- Supplied information:
★ ★ ★ ★ ★
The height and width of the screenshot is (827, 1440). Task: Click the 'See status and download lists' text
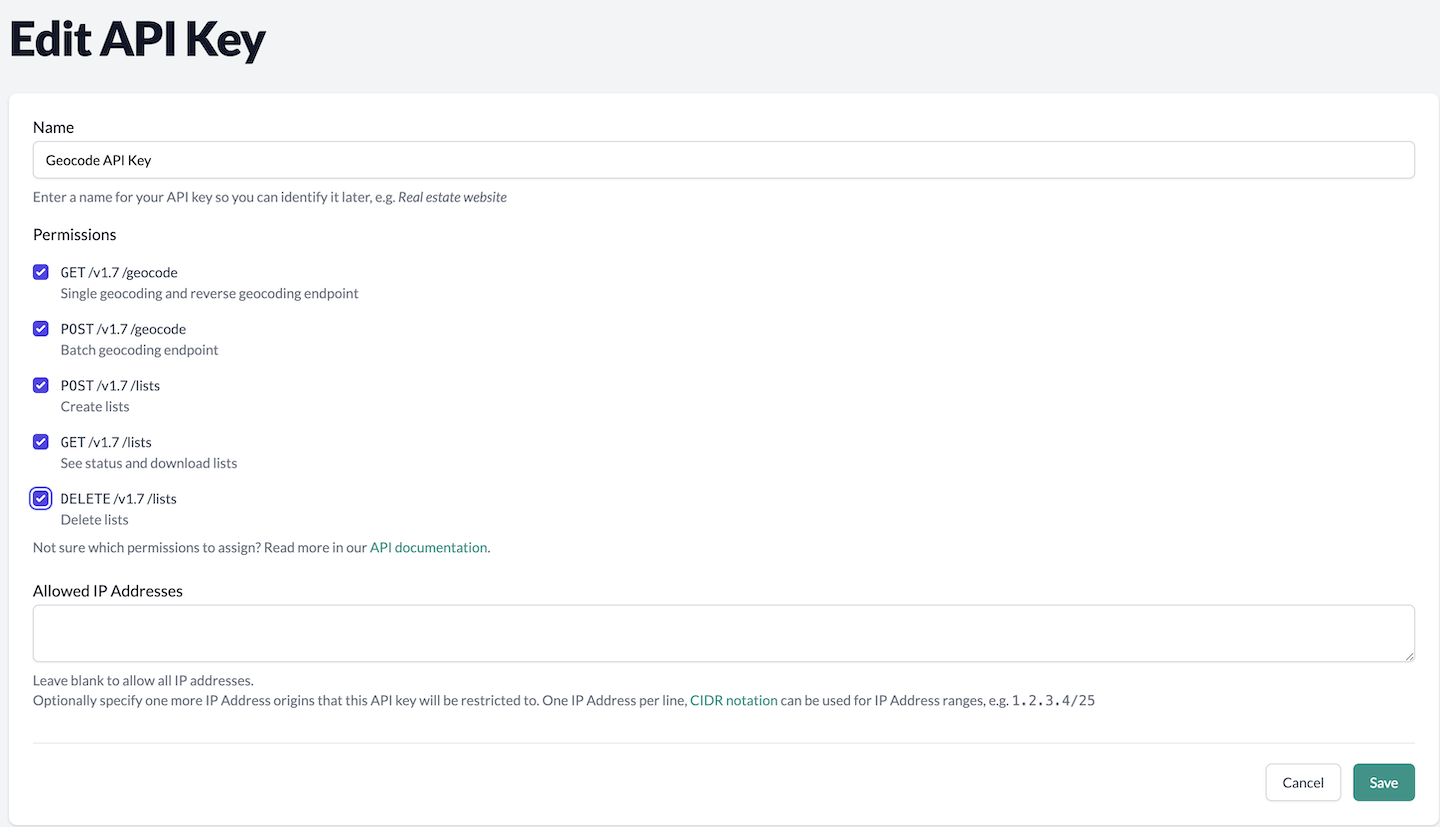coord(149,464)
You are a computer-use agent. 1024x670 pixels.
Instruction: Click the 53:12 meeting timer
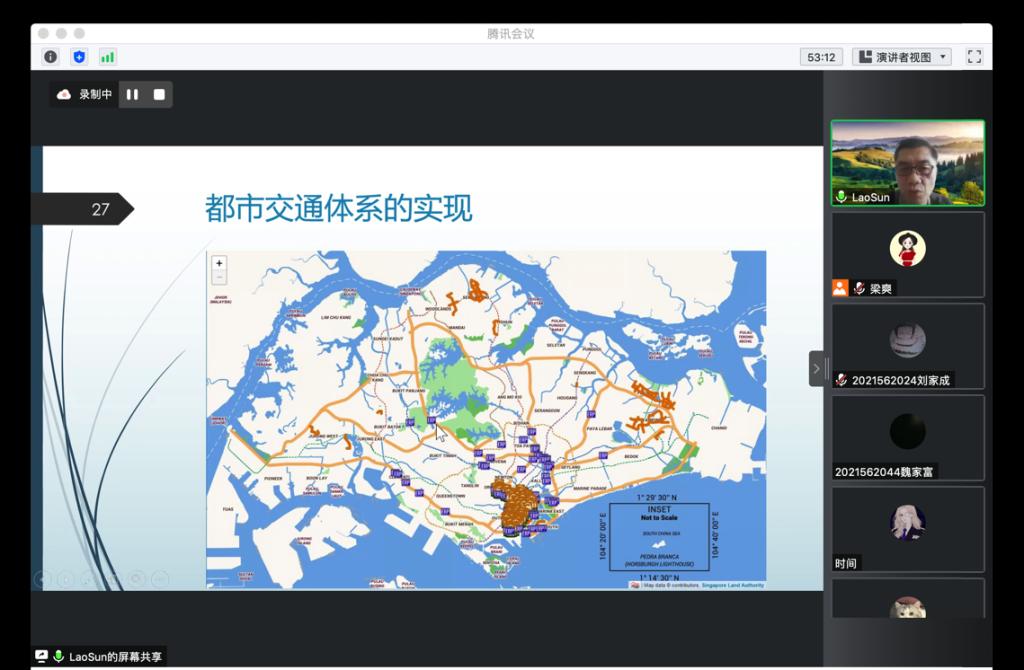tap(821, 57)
★ ★ ★ ★ ★
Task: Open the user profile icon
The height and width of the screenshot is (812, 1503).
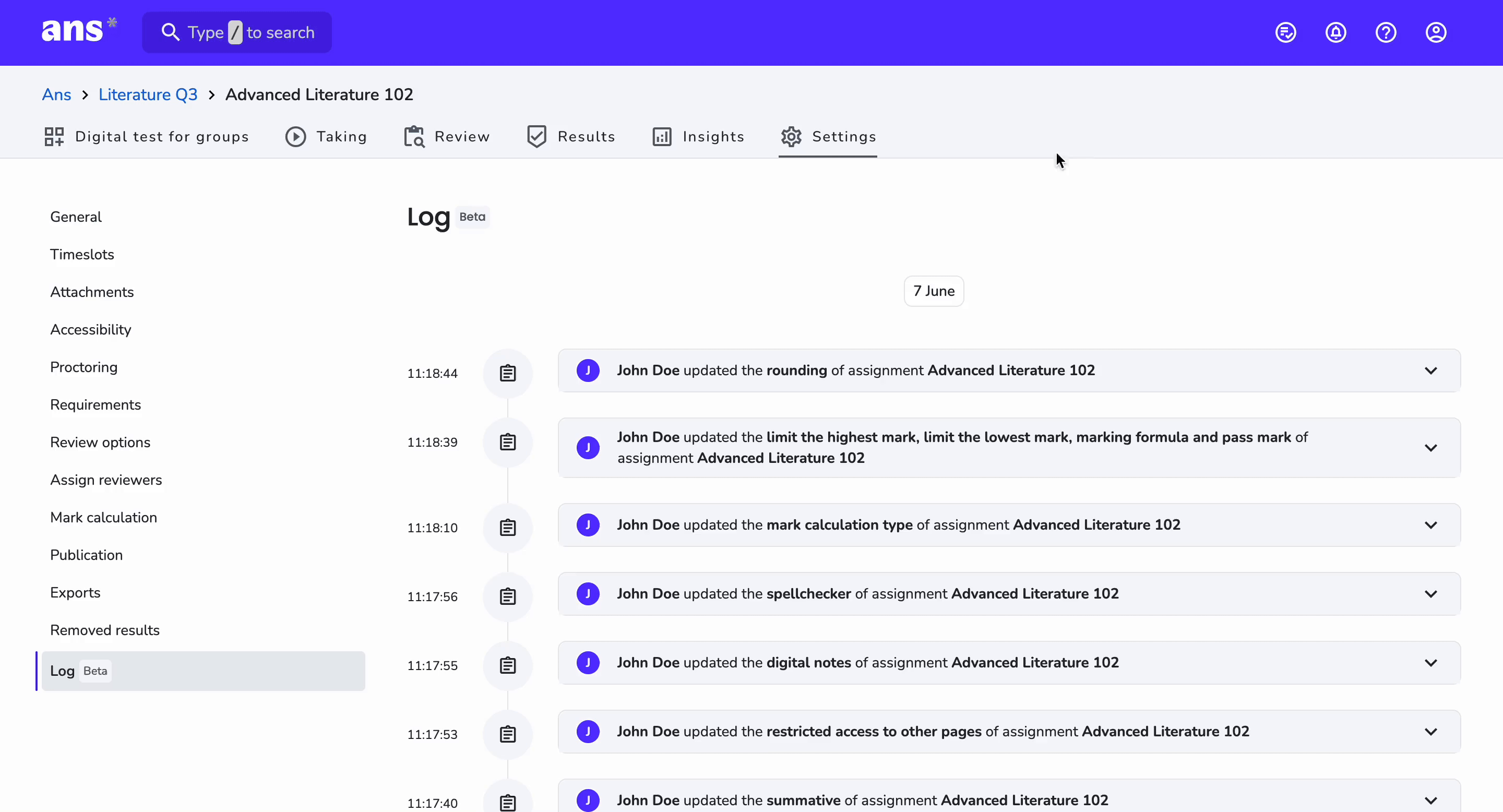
★ ★ ★ ★ ★
- Challenge:
Rewrite the material from the line containing "Task: Open the user profile icon" through the line containing "The height and width of the screenshot is (812, 1503).", inclusive, so that "user profile icon" becomes "account menu button" and nothing else changes. Return only those lines.

- The output:
Task: Open the account menu button
The height and width of the screenshot is (812, 1503).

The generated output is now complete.